ACTIVITY
Match the word "agent". Return each line of the data below where it appears.

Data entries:
╔══

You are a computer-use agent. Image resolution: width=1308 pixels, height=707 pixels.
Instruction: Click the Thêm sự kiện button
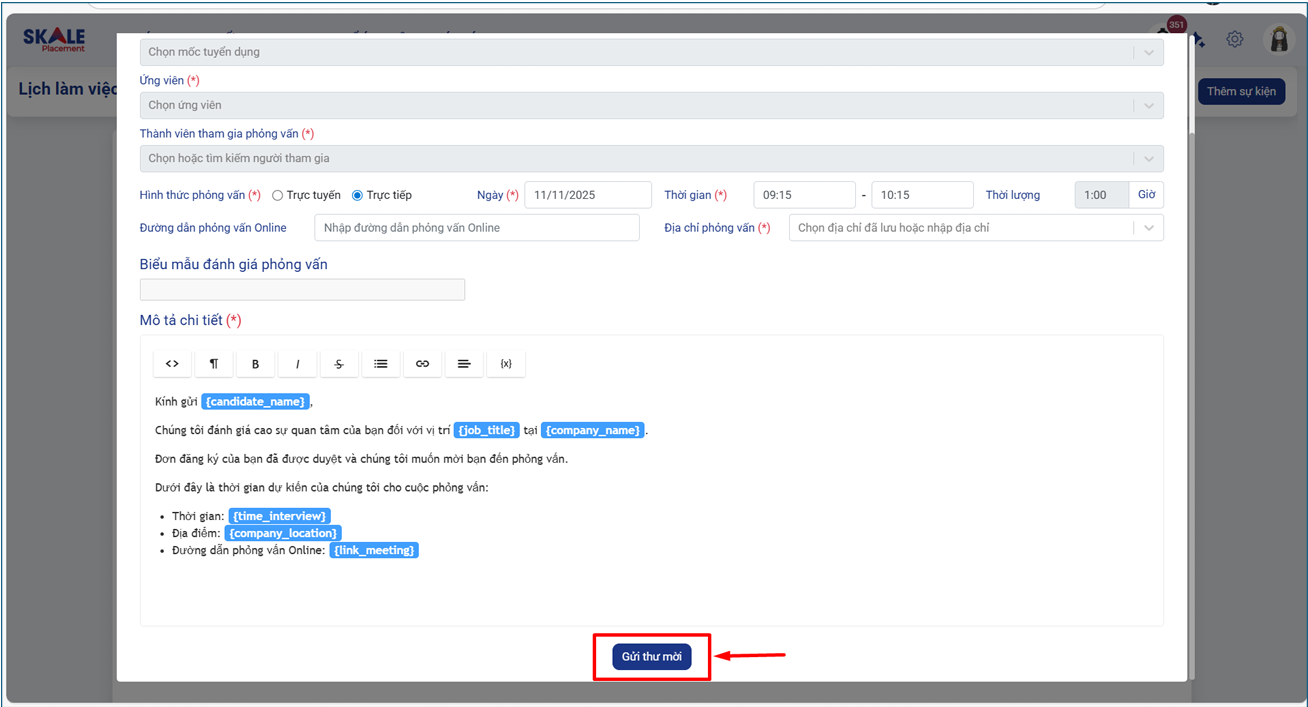1241,91
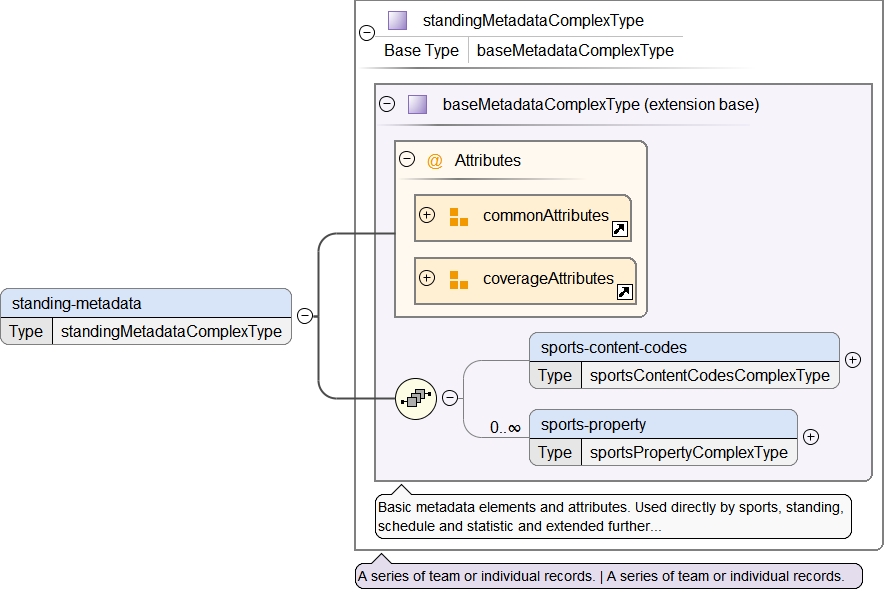Screen dimensions: 885x592
Task: Open the sportsContentCodesComplexType type link
Action: click(709, 376)
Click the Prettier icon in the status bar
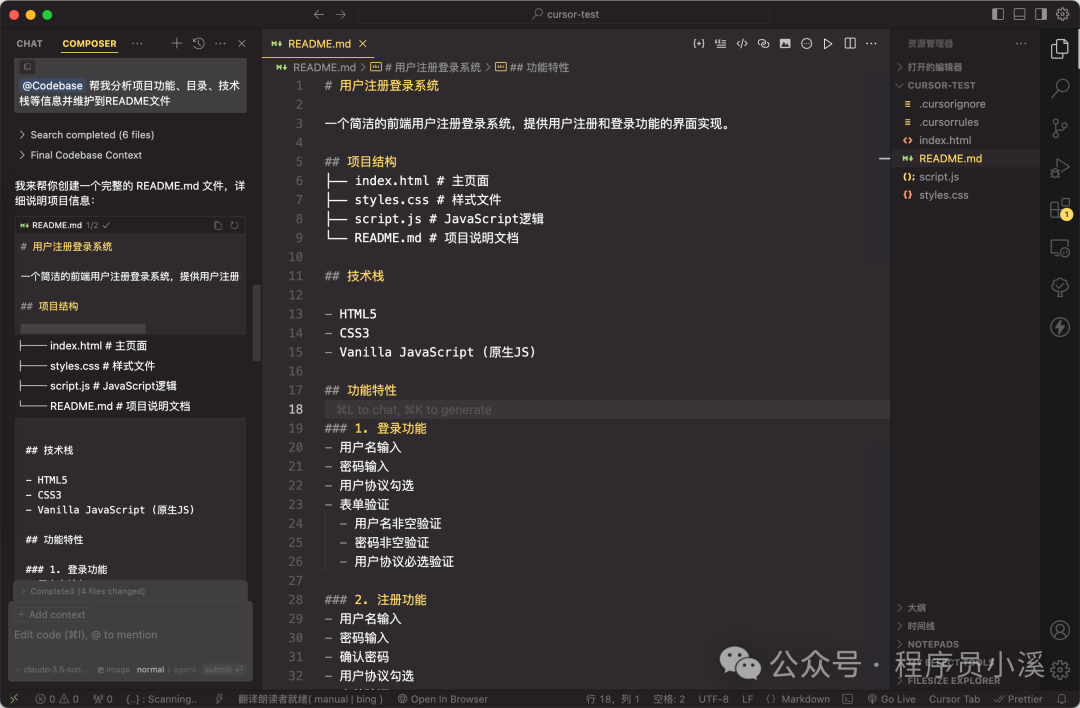1080x708 pixels. [1018, 698]
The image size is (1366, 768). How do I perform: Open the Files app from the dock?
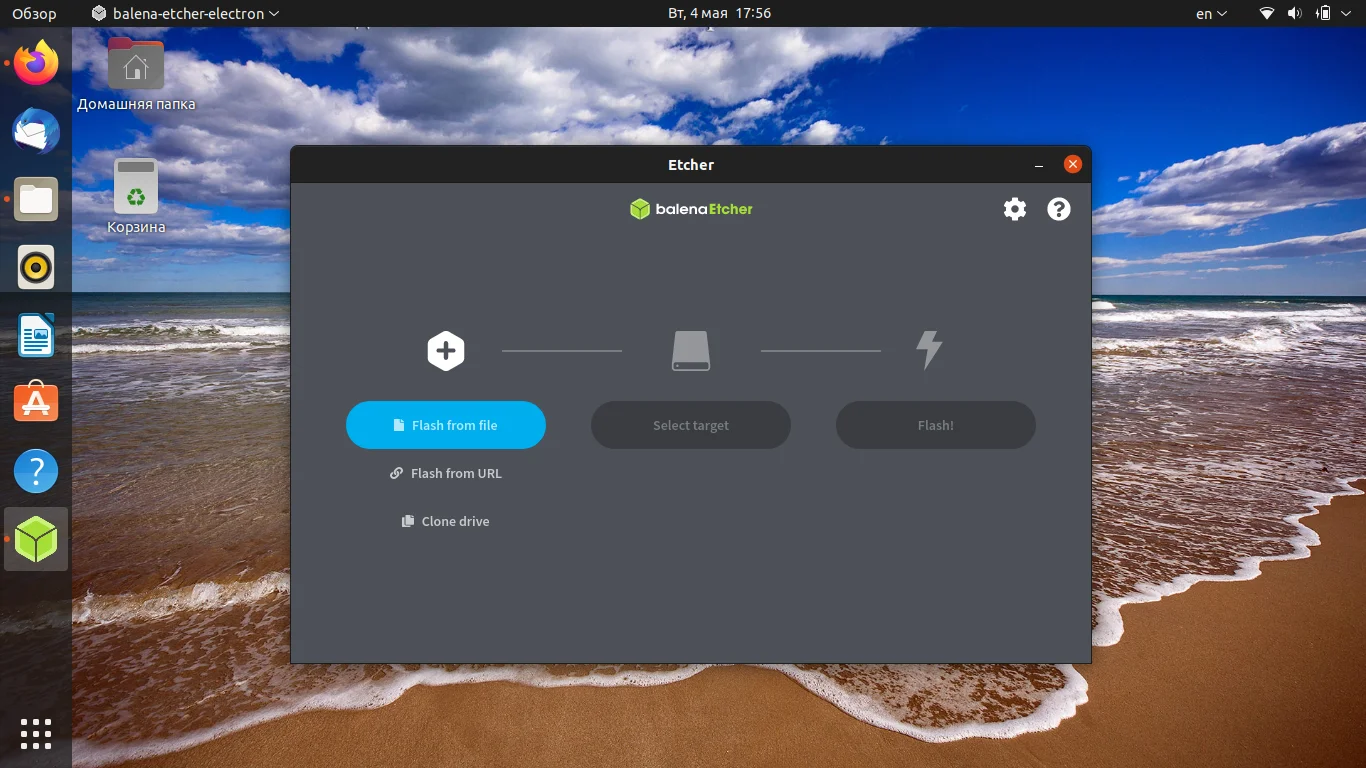click(x=35, y=199)
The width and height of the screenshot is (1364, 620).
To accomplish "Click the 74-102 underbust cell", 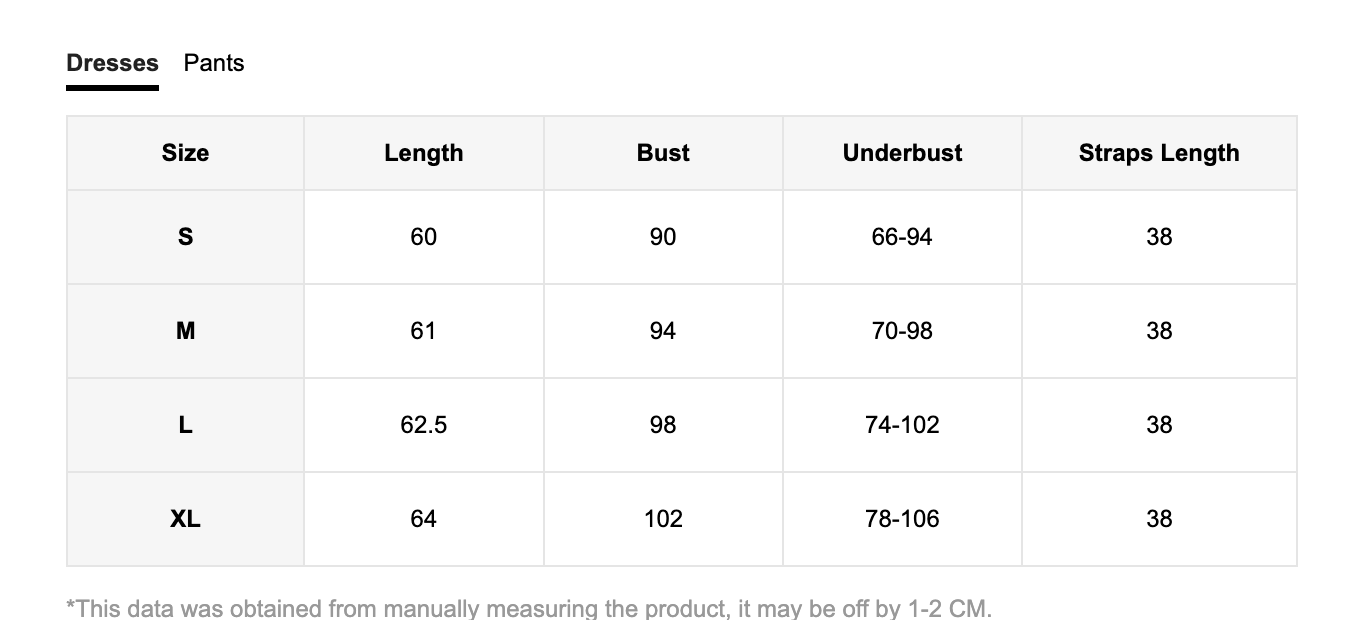I will point(902,425).
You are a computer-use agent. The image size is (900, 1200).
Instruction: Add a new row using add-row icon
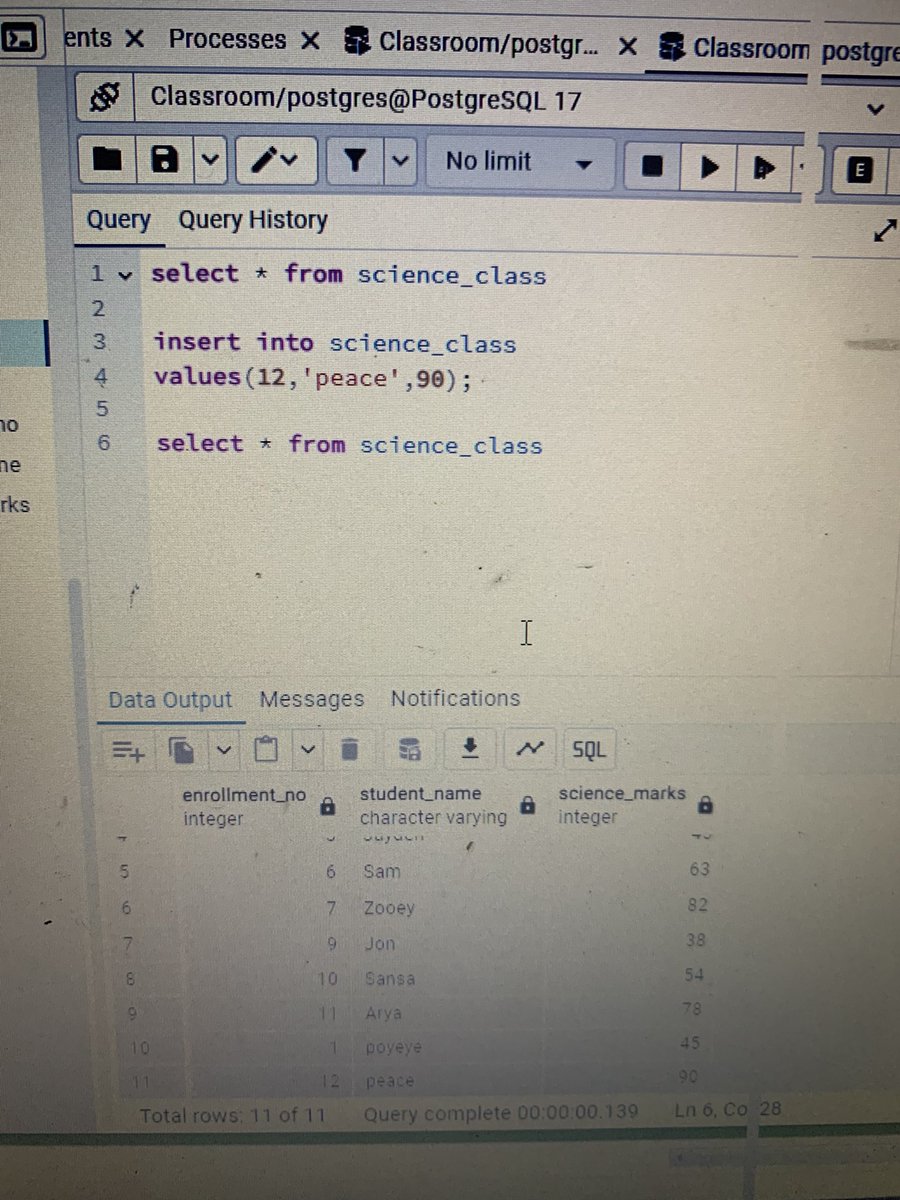[127, 749]
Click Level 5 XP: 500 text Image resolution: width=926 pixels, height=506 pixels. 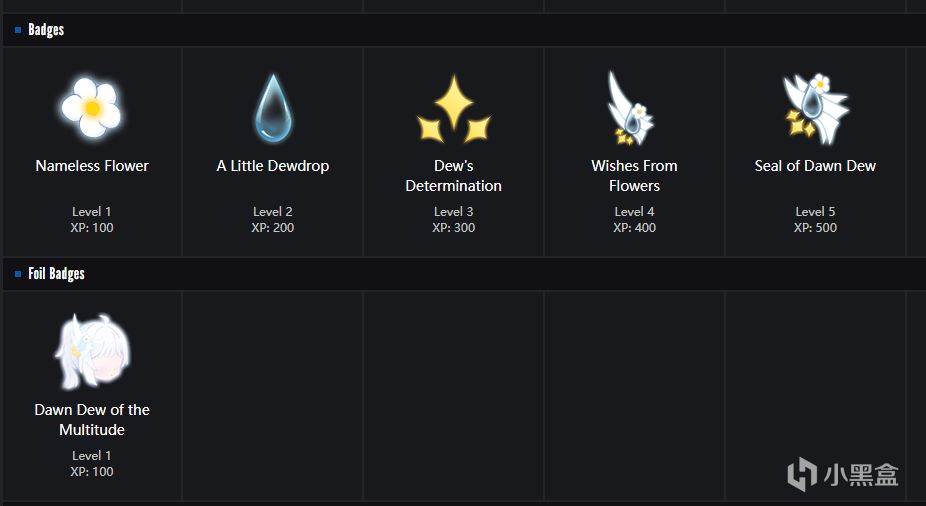tap(815, 220)
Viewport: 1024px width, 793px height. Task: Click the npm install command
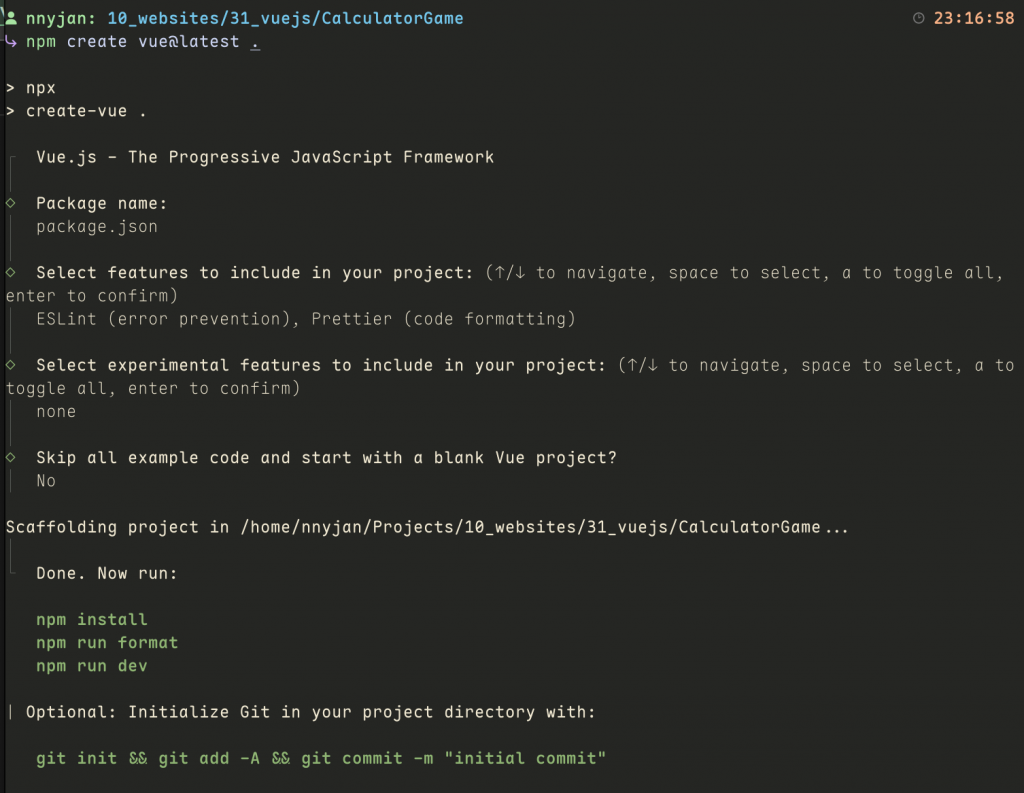(91, 619)
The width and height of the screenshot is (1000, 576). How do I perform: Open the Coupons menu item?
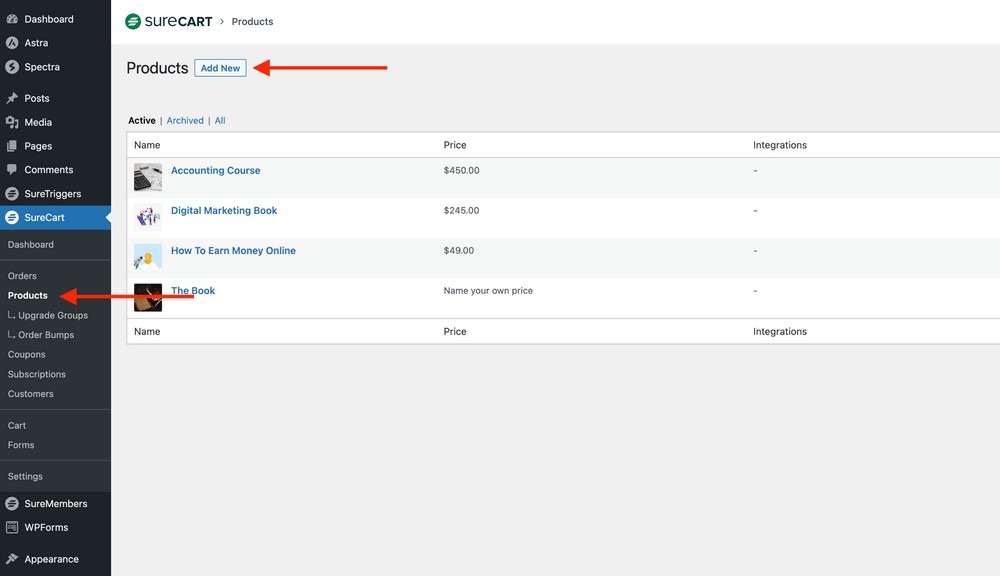coord(27,354)
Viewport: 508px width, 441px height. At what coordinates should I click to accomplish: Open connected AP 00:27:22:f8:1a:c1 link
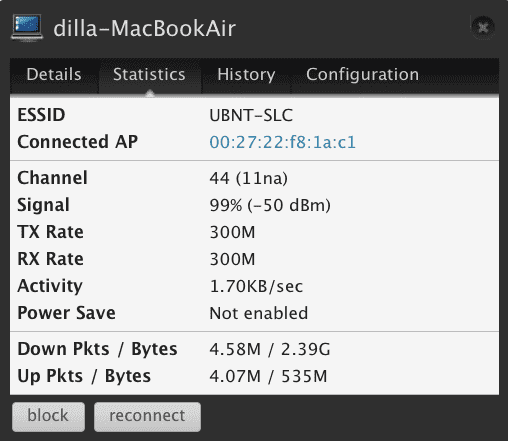282,142
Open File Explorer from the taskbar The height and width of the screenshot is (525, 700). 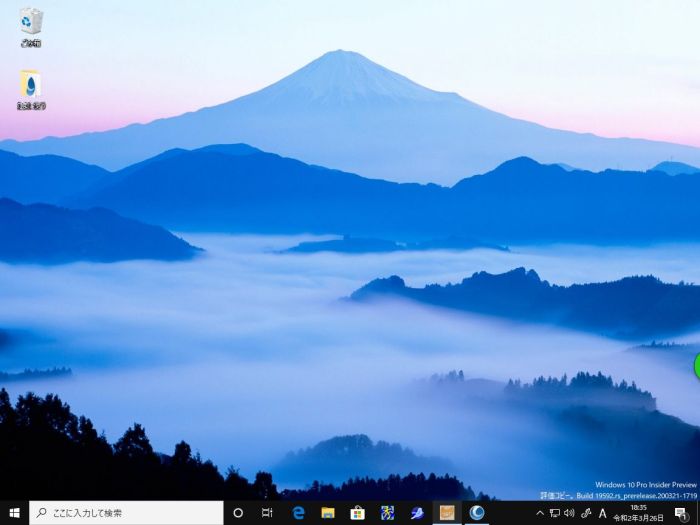pyautogui.click(x=327, y=513)
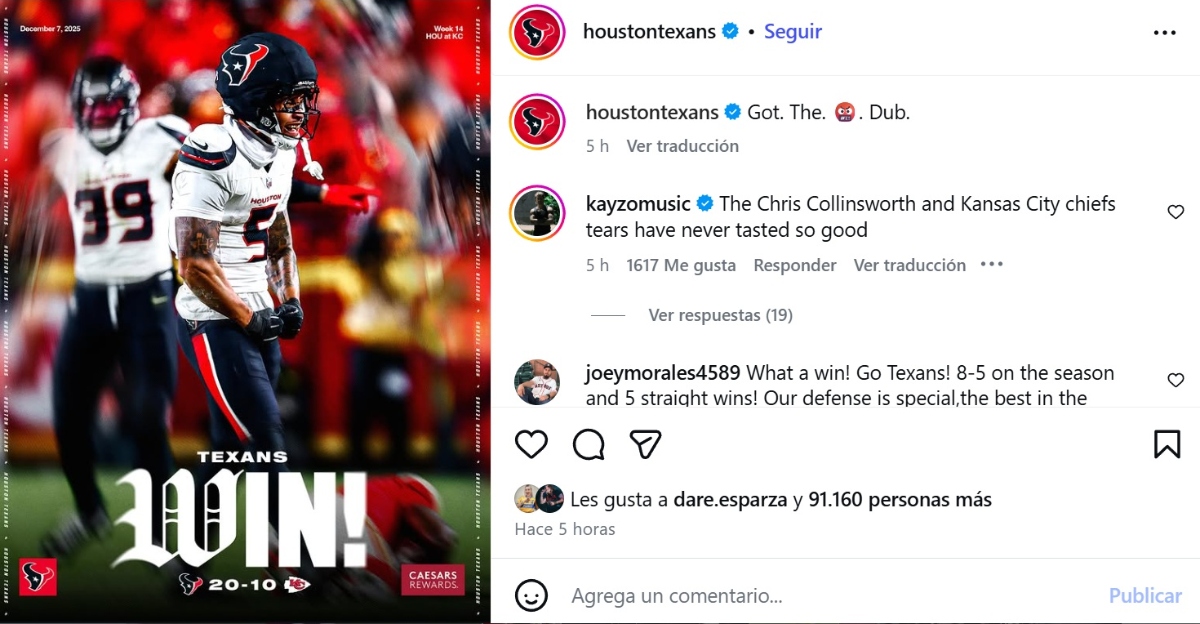This screenshot has height=624, width=1200.
Task: Open the Texans Win post image
Action: point(245,312)
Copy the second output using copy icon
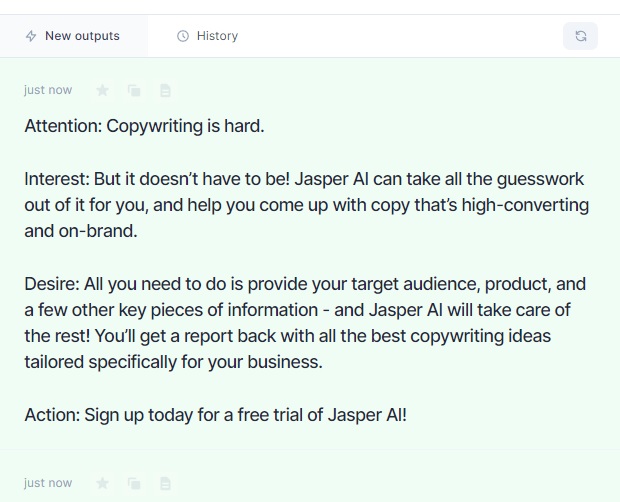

╚══

SOLUTION FOR THIS PROBLEM
You are a computer-use agent. Image resolution: width=1308 pixels, height=707 pixels.
You are a computer-use agent. The image size is (900, 1200).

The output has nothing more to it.